A graphical depiction of the timeline is in Fig. 2.

  • 1. First (beginning of t = 0), the policymaker assesses what she thinks citizens’ preferences \(\bar{u}\) are and, in light of that assessment, decides whether or not to enact a novel policy.

  • 2. Second (end of t = 0), she enacts the policy and citizens then decide to construct their preferences \({u}_{c}\), which may or may not coincide with \(\bar{u}\).
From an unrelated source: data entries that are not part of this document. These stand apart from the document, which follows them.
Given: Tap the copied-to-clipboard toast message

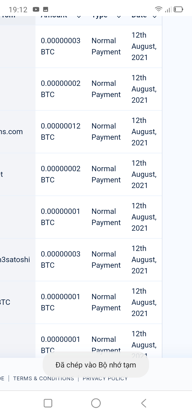Looking at the screenshot, I should click(96, 365).
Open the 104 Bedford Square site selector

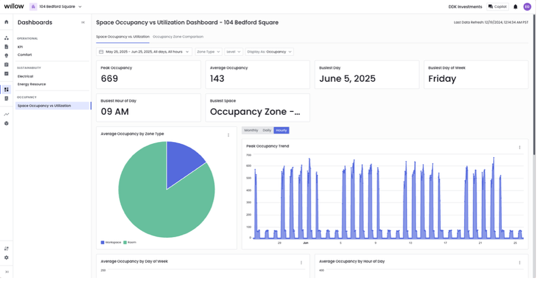pyautogui.click(x=56, y=7)
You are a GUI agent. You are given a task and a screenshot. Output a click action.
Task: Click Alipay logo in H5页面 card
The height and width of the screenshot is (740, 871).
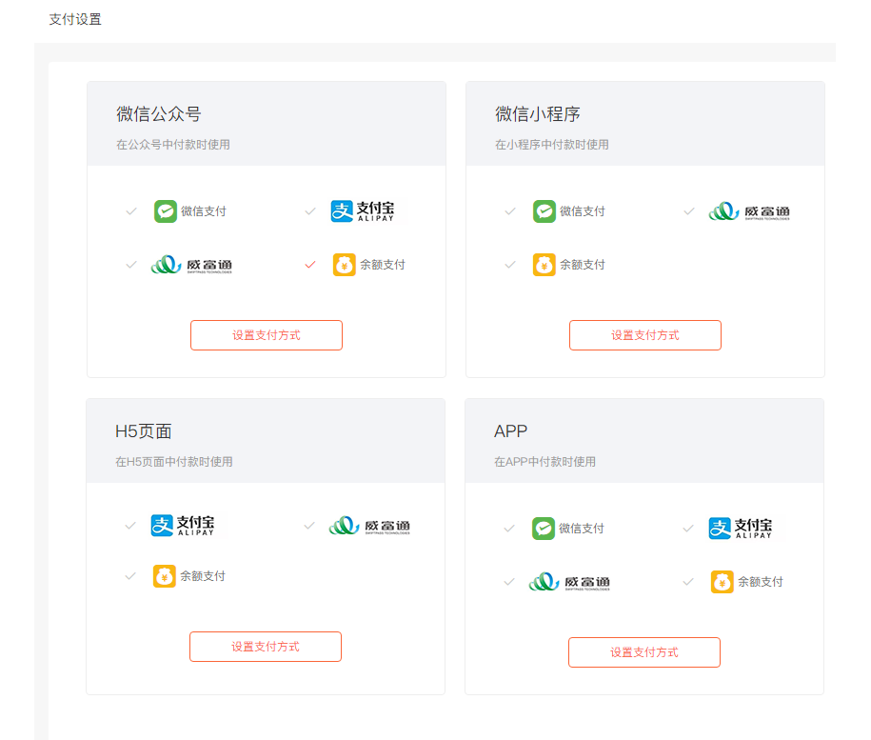(183, 525)
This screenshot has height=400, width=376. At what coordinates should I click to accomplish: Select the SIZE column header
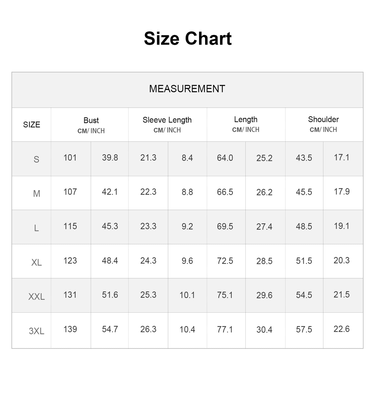[31, 125]
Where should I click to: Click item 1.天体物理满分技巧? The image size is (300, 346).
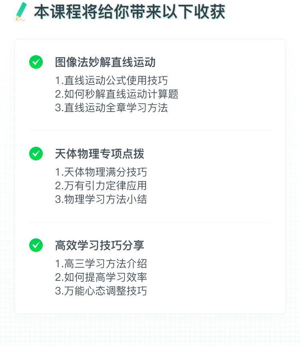point(101,172)
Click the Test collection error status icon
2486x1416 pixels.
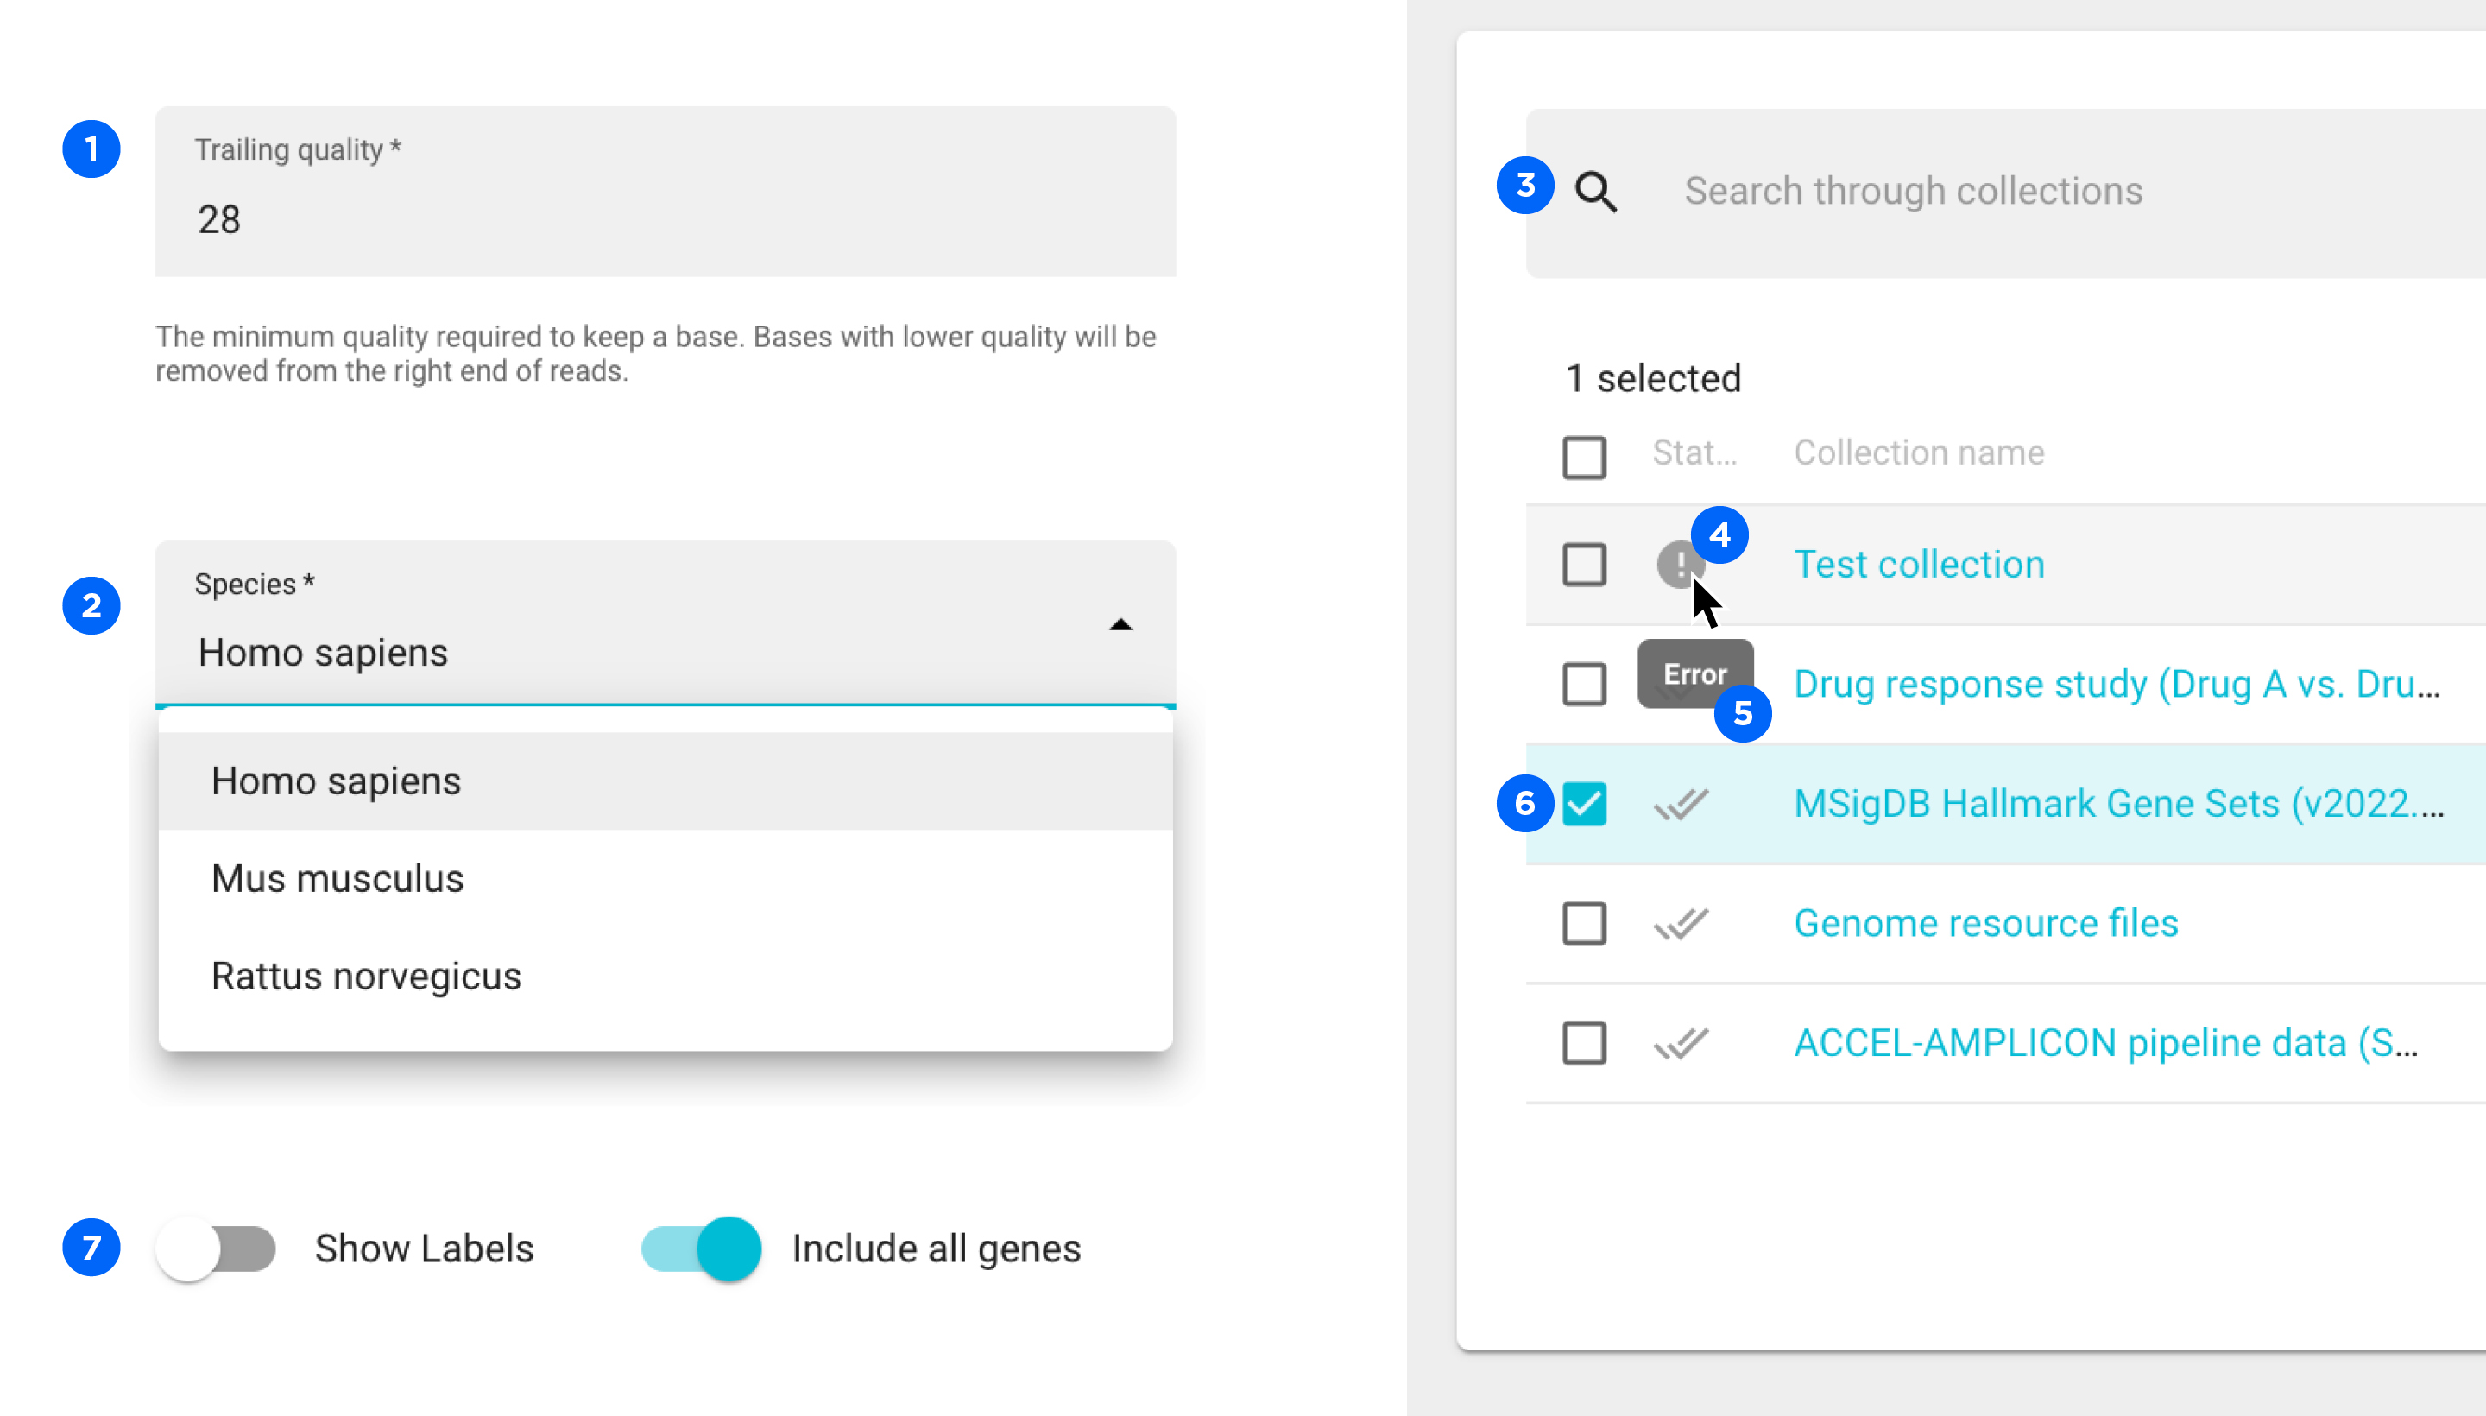(1677, 564)
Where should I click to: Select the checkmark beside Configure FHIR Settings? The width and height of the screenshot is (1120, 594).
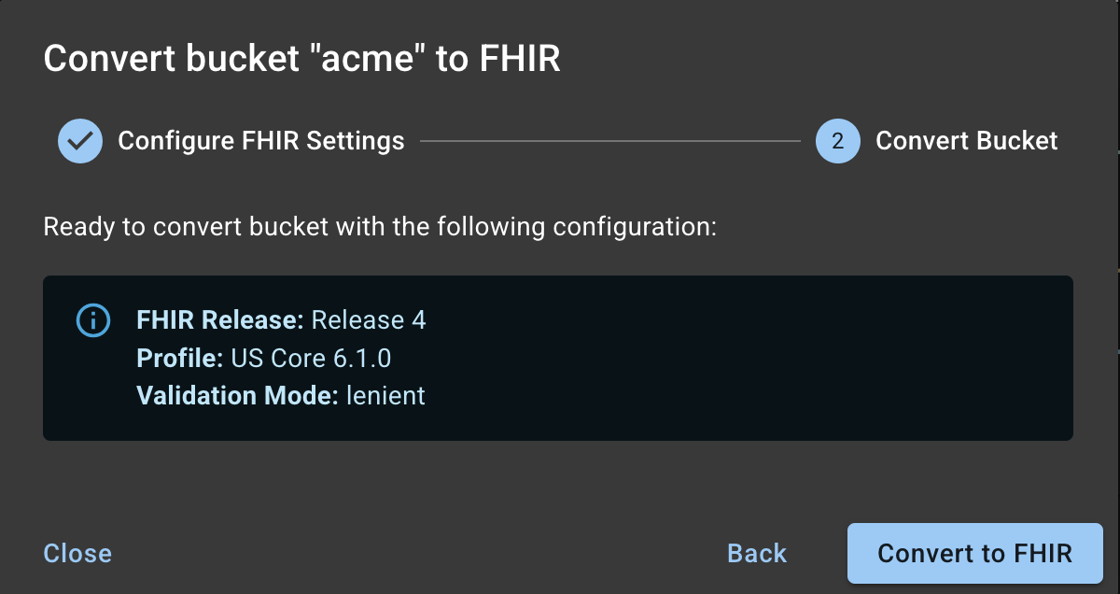(x=80, y=140)
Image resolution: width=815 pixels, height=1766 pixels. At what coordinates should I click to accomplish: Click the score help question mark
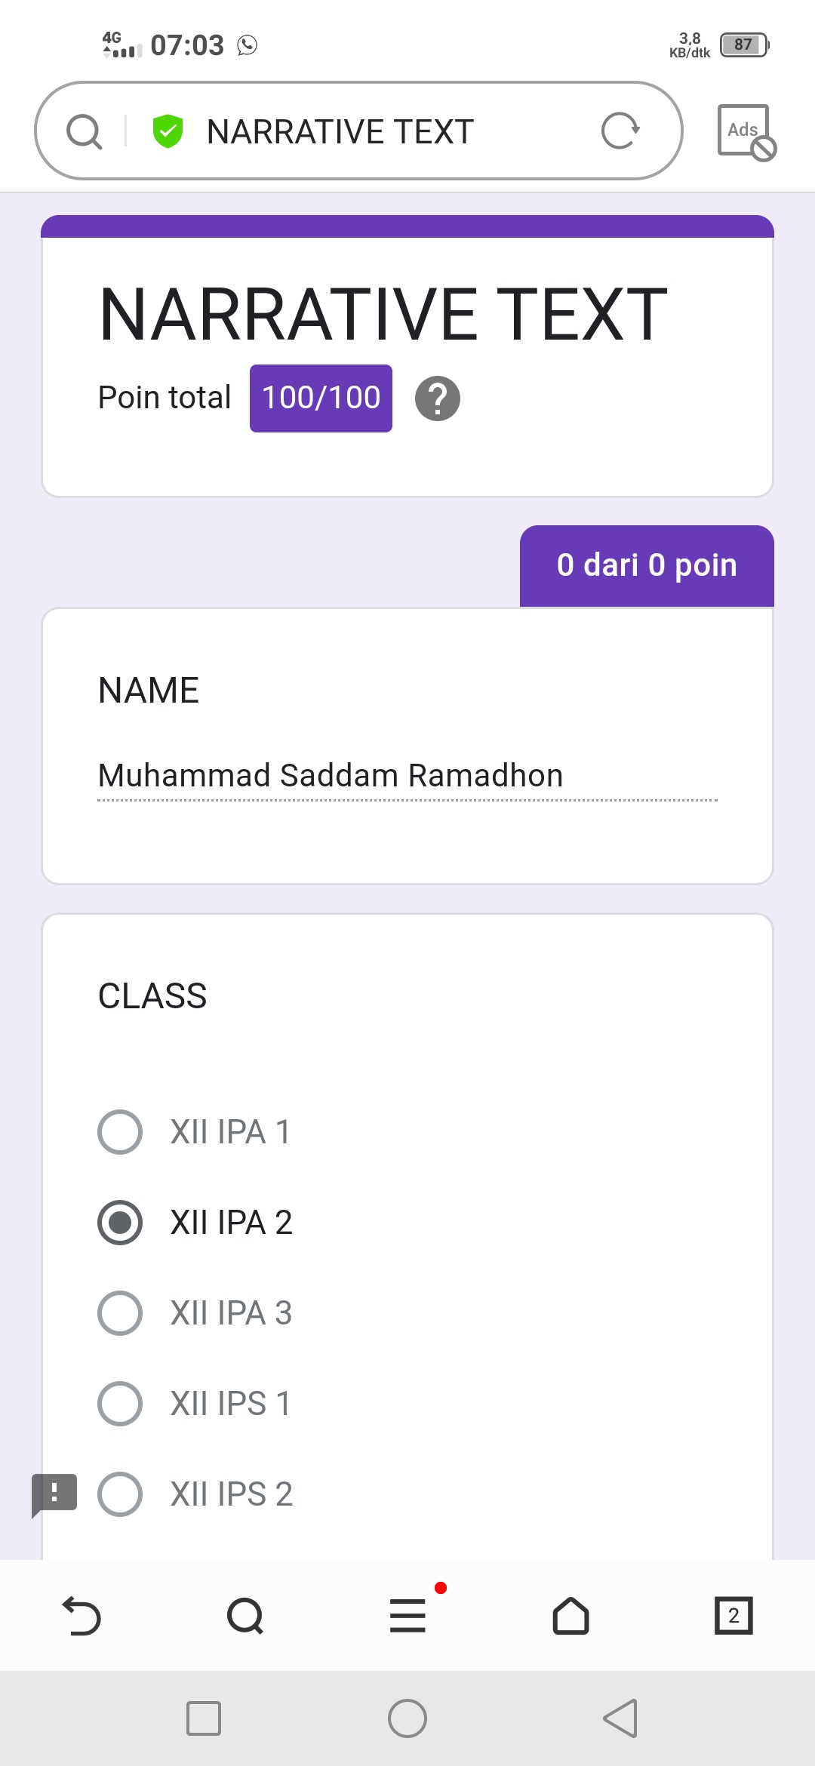437,398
  • 3. Third (t = 1), the policy effect is observed. If the policy effect is different from what the policymaker intended, we describe the model as delivering unintended consequences.

Fig. 2
figure 2

Sequence of events

Discussion

With the above approach summarized in Eq. (1) and Fig. 2, we can start building a simple taxonomy for unintended consequences. To begin with, we assume that p is an exogenously given number between 0 and 1. Though the policymaker knows it exists, she acts as if p = 0 and ignores the possibility of the unintended consequence, \({c}_{2}\), occurring. That is, she is subject to ambiguity neglect.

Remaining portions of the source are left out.